━━ SOURCE DOCUMENT ━━
I’ve not described them here but the organisation’s HR function who manage the organisation’s joiners and leavers (also promotions & changes) will be key stakeholders if the IdM system is to be used to manage the employees (potentially both internal and external).
The end-user stakeholder is the most important for an identity management system because their concern will massively influence the software solution. For example it may not be necessary for an organisation to maintain the customer end-user’s credentials these saving the organisation large costs in terms of registration and password reset capabilities. In the case of an eCommerce implementation it may make more sense to trust the OpenID Connect capability of PayPal’s (other authentication providers too) Login with Paypal rather than enforcing a local registration for each customer. Choosing external IdP trust as the identity provider does not remove all of the existing stakeholders because system ownership, system maintenance and security concerns remain valid concerns. The stakeholder list depending upon the solution requires review as part of the ADM process.
Stakeholders can be categorised by type such as corporate, system, end-user and project. I often prefer to avoid type categorisation as the type can quickly become a pseudonym for the stakeholder themselves and as such dilute their importance and the quality of their concern. It is though useful to have a repeatable organisational list of stakeholders as these process are repeatable through multiple organisational software deliveries.
Concerns:
Concerns and requirements are not necessarily synonymous because concerns are conceptually larger groupings of requirements that encapsulate the key interests of the stakeholder. Crucially because a concern is a key interest it determines the acceptance of the system. Acceptance criteria must be made against a specific requirement in order to objectify the sign-off process otherwise the system implementer will be at mercy to the vagaries of emotional acceptance.
For a successful Identity Management system implementation concerns are crucial but thankfully also fairly obvious. For example the security governance stakeholders (naturally the most risk averse people on earth apart from England cricket captains) would have the following concerns: security testing coverage including penetration testing, cryptography, encryption and digital signing concerns, risk management concerns such as password management and policy, assurance, availability and administration concerns.
It is important to capture concerns jointly with the stakeholder but to own the process of concern capture if the actual stakeholder or stakeholder function has not defined previously defined their concerns. It is most likely that the security governance function will have pre-published and regularly maintained documentation covering organisational security policy. I have regularly seen security governance stakeholders try to enforce that internal and external password policies should be the same. For example the security governance function will require a much stronger password management policy than maybe necessary or appropriate for a customer facing website. This is a good example of where security concerns and customer concerns will clash. The best approach here for the enterprising architect is to preposition the customer evangelist for this conflict.
Views:
A view is a representation of a system from the perspective of a related set of concerns. A view consists of architectural documentation (e.g. diagrams, requirements coverage, PowerPoint) showing stakeholders not only how their concerns are being met but also how they are being met. Remember that different stakeholders will have different views of the IdM system such as the security governance team member will have a different view to that of the customer evangelist.
The following are the architectural artefacts that I regularly produce for an identity management system implementation and how I use them to manage concerns (note that these artefacts will be phased and not all are immediately necessary for business stakeholders):
Requirements ( I will cover these in more detail later in this series but it is sufficient here to say that identity management is a complex area in which many business owners will have little technical expertise. I advise against over elaboration of technical IdM requirements following a “system shall…” approach and rather focus on the business reasoning for technology and standard selection and also the UX wireframing / mock-ups (depending on the appropriate level of detail) for login & registration processes)
━━━
━━ GIVEN INFORMATION ━━
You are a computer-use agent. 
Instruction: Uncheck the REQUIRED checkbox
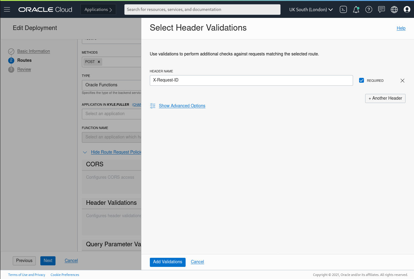click(x=362, y=80)
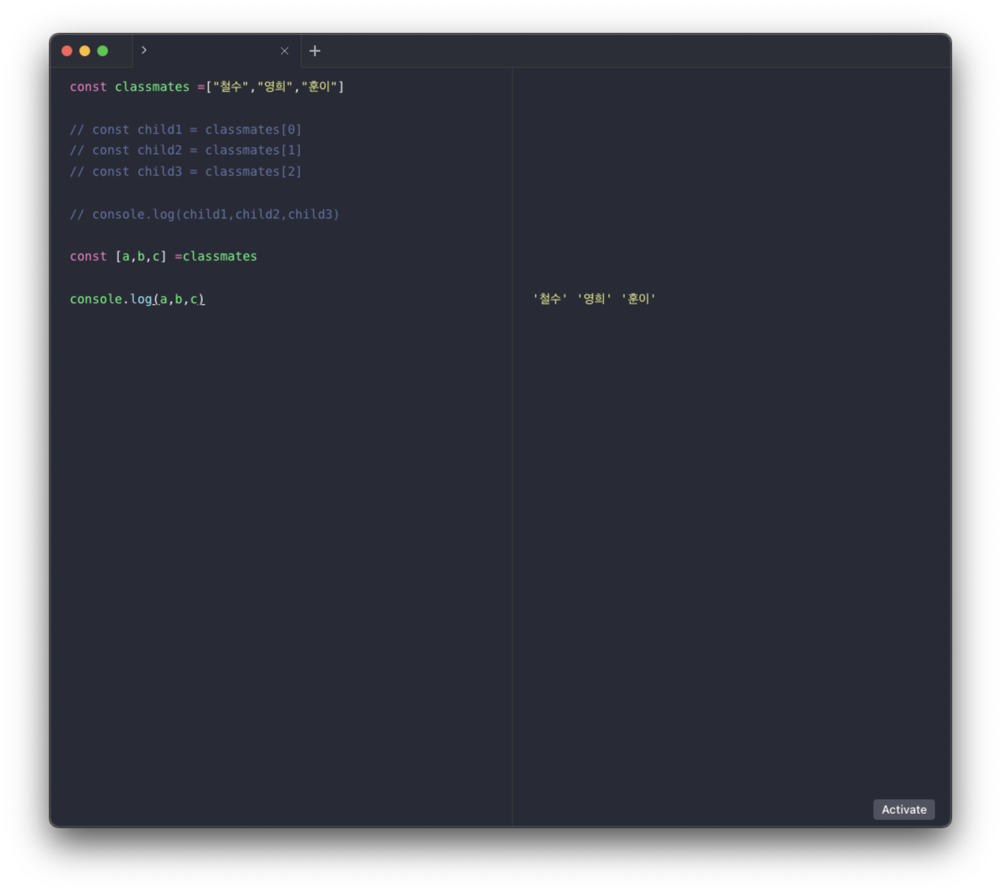Close the current editor tab
This screenshot has width=1001, height=893.
point(284,51)
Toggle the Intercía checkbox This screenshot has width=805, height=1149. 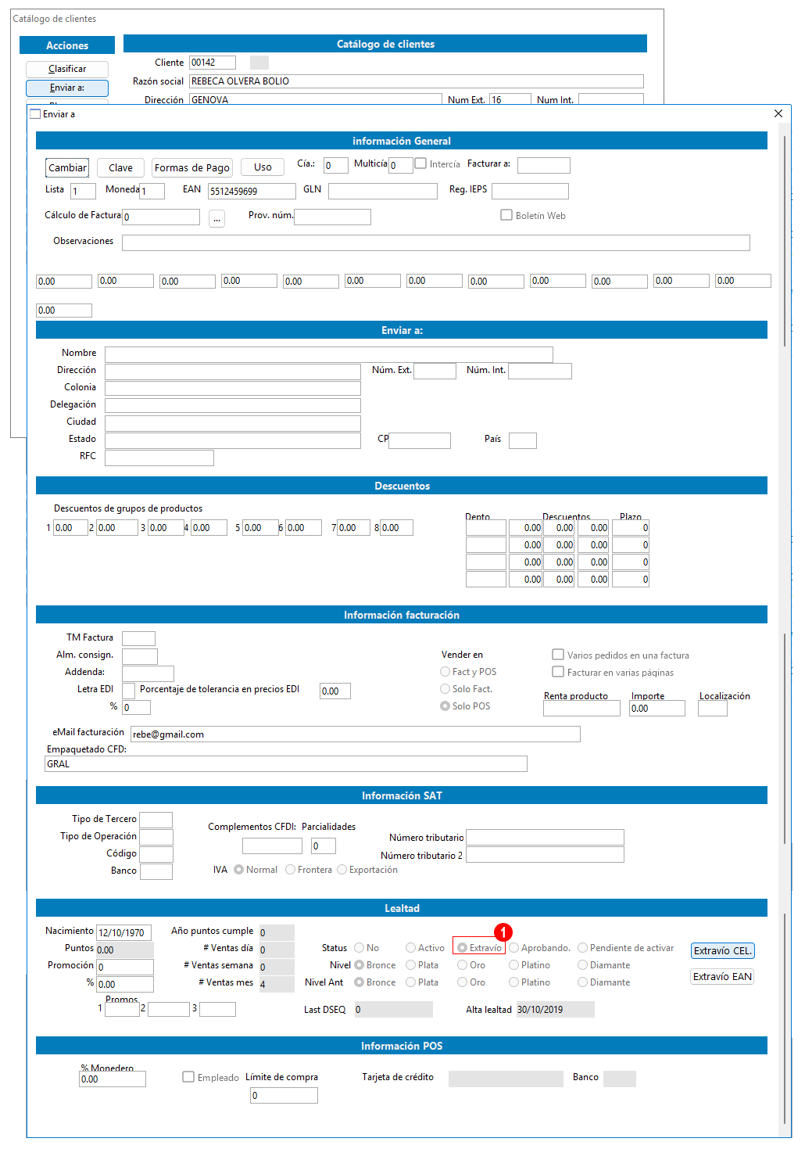tap(420, 163)
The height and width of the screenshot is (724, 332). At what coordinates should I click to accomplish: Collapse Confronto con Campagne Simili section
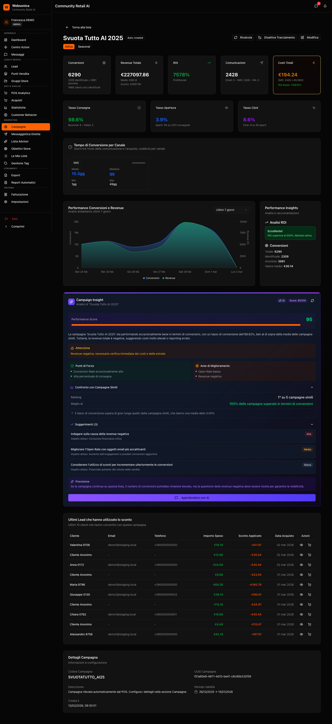point(312,387)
━━━
* WHAT THE EXERCISE ASKS
Copy the identity management text from "The following are" to "login & registration processes)", swapping "artefacts" for "deliverables" throughout.

* THE RESULT
The following are the architectural deliverables that I regularly produce for an identity management system implementation and how I use them to manage concerns (note that these deliverables will be phased and not all are immediately necessary for business stakeholders):
Requirements ( I will cover these in more detail later in this series but it is sufficient here to say that identity management is a complex area in which many business owners will have little technical expertise. I advise against over elaboration of technical IdM requirements following a “system shall…” approach and rather focus on the business reasoning for technology and standard selection and also the UX wireframing / mock-ups (depending on the appropriate level of detail) for login & registration processes)